EXERCISE
Provide only the number of lines below that hold "heart".
:: ENTRIES SHOWN
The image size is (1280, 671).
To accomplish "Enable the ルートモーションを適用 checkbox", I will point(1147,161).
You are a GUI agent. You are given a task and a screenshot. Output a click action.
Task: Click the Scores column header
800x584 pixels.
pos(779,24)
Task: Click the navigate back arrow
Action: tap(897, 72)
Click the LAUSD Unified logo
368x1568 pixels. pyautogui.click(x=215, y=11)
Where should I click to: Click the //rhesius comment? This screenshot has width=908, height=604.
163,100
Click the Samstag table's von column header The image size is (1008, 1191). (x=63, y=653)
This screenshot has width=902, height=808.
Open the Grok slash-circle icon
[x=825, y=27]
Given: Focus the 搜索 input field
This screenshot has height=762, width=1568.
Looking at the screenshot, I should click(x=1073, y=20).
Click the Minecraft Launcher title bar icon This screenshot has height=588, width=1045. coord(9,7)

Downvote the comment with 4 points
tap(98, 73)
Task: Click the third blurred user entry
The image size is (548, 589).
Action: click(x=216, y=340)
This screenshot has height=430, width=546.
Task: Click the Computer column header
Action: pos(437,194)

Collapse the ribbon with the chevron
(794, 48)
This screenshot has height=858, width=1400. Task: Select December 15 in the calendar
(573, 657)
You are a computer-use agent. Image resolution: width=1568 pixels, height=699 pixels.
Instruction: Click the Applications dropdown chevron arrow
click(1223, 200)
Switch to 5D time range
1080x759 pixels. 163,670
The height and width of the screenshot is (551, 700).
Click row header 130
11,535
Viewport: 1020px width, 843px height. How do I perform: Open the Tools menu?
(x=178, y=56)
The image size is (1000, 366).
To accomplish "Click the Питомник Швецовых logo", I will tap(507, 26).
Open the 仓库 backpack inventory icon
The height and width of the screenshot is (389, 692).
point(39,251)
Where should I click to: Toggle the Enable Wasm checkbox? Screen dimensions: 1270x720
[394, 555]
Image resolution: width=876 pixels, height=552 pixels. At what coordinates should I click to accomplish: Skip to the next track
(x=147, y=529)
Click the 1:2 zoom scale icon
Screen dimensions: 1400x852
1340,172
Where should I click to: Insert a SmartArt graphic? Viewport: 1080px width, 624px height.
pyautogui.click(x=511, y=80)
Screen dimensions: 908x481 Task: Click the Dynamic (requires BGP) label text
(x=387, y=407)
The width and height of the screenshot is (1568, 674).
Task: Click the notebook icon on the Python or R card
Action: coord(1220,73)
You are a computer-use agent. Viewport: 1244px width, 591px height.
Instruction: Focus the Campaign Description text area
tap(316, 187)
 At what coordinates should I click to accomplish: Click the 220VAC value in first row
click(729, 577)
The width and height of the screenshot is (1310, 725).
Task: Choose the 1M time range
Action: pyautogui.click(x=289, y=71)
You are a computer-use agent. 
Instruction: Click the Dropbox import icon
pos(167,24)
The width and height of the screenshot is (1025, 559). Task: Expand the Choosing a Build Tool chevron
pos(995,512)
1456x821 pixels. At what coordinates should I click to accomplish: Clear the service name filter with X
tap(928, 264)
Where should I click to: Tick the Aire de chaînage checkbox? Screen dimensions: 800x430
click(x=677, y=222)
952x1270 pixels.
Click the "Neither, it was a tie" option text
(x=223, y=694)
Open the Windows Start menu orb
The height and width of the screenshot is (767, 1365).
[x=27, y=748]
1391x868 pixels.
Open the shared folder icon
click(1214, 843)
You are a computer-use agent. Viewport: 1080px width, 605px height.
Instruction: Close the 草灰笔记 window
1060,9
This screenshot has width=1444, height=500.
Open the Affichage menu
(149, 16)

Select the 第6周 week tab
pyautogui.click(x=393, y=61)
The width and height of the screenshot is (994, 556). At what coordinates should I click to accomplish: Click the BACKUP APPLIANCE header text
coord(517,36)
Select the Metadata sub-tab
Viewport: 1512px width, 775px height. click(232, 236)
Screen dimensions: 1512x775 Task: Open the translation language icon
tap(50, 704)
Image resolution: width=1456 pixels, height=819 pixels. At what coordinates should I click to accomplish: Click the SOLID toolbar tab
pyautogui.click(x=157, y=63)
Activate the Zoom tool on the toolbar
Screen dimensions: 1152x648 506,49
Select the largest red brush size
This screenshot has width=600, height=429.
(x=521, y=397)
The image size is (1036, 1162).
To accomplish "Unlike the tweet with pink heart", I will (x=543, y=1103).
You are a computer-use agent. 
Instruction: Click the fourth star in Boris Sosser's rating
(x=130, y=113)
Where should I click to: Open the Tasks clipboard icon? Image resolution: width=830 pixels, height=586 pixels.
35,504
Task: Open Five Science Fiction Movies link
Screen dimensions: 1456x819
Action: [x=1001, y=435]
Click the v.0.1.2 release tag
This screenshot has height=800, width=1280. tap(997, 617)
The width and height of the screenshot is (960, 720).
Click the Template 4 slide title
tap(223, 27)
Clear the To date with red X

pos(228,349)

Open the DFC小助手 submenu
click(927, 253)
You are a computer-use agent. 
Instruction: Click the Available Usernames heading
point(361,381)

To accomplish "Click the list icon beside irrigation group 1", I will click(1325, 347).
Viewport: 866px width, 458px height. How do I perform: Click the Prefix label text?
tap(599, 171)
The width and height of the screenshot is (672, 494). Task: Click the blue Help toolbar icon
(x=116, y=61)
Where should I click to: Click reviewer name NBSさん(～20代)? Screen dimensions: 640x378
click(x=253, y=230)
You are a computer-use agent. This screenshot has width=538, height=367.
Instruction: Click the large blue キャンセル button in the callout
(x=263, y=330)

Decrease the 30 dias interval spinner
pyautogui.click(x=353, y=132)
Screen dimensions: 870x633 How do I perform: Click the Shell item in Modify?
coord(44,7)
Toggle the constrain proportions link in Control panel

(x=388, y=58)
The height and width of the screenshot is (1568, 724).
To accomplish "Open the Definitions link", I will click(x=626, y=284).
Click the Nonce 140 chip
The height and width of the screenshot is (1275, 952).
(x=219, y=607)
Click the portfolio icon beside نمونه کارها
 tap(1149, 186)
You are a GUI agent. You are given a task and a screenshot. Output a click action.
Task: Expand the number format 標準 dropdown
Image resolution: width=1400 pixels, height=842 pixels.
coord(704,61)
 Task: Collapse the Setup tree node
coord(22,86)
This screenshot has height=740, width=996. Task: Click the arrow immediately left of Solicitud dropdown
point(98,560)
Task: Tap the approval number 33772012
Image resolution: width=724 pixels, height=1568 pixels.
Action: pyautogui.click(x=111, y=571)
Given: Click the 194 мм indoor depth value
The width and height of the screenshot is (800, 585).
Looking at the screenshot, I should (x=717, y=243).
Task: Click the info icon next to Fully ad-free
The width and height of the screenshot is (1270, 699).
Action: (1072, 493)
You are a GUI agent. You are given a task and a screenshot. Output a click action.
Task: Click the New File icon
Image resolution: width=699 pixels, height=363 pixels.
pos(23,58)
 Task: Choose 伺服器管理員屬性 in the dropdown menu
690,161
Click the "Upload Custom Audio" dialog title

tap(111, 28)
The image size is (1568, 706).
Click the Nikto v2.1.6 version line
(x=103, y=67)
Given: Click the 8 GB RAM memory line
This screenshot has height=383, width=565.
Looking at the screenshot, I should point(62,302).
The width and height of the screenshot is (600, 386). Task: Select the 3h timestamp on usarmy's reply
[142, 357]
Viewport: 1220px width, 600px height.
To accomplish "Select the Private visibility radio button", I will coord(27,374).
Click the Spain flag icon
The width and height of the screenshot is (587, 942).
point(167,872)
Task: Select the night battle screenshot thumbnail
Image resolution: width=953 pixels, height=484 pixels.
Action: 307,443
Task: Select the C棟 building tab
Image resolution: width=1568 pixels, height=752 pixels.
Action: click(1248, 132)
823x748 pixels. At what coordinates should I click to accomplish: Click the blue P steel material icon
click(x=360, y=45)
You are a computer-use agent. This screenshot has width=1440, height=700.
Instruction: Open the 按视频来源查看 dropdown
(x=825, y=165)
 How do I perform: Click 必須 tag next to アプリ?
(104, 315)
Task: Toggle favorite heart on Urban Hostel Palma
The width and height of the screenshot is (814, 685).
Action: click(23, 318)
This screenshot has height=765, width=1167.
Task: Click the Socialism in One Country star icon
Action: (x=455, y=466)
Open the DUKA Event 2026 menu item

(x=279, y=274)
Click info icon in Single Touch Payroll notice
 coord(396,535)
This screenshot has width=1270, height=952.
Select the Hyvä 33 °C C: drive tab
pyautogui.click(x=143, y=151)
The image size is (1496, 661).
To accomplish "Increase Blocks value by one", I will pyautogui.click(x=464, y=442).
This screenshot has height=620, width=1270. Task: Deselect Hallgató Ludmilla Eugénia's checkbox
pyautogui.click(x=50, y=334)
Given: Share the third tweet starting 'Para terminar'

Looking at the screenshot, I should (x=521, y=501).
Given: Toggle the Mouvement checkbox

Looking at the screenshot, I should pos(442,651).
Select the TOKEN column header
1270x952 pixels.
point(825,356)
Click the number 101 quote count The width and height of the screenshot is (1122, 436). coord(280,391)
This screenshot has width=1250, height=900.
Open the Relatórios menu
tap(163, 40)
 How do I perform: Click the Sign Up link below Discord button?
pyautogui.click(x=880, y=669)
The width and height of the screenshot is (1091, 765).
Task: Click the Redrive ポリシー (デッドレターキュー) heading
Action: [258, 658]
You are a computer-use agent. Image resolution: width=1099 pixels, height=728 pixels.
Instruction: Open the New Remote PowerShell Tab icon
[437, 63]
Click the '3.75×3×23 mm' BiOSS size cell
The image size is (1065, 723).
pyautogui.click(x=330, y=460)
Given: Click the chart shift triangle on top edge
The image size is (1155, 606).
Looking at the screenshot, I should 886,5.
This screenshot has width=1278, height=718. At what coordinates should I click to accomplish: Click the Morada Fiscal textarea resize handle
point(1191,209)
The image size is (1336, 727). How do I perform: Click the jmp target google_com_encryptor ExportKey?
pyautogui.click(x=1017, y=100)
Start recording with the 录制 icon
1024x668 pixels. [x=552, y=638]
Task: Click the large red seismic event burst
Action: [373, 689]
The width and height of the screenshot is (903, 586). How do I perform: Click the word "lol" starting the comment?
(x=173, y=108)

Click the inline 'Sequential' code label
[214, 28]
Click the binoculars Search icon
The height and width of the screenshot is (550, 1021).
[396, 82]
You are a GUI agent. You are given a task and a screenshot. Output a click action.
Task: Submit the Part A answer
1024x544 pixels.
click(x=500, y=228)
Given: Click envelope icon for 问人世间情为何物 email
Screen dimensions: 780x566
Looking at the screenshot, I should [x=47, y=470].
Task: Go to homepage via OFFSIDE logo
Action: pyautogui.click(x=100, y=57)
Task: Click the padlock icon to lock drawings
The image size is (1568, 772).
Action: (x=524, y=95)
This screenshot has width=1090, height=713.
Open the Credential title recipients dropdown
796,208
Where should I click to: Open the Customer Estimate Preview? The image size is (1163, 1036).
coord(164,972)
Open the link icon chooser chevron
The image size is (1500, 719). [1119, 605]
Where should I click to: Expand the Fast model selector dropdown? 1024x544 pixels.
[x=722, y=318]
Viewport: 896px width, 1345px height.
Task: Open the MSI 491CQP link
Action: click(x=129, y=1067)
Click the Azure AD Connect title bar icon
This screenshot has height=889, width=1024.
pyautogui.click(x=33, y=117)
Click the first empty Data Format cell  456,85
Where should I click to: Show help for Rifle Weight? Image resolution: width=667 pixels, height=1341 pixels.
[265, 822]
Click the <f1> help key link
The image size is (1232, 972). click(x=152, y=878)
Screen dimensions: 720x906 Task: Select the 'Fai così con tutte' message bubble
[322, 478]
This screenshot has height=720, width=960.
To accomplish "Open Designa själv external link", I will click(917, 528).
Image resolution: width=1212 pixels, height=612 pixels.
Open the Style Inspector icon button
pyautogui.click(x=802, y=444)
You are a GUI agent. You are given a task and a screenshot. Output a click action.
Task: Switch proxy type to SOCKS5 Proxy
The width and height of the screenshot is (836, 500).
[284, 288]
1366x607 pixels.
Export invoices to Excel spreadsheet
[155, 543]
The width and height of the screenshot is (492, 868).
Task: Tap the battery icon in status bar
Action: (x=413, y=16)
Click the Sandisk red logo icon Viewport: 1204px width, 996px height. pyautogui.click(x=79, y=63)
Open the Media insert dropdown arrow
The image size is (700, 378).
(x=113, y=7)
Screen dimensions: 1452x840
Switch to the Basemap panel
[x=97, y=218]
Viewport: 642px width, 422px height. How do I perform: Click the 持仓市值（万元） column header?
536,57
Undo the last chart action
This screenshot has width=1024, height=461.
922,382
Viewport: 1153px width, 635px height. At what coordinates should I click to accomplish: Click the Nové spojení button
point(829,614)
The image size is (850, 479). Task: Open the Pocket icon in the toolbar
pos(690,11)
::::
RESULT OF THIS TASK
2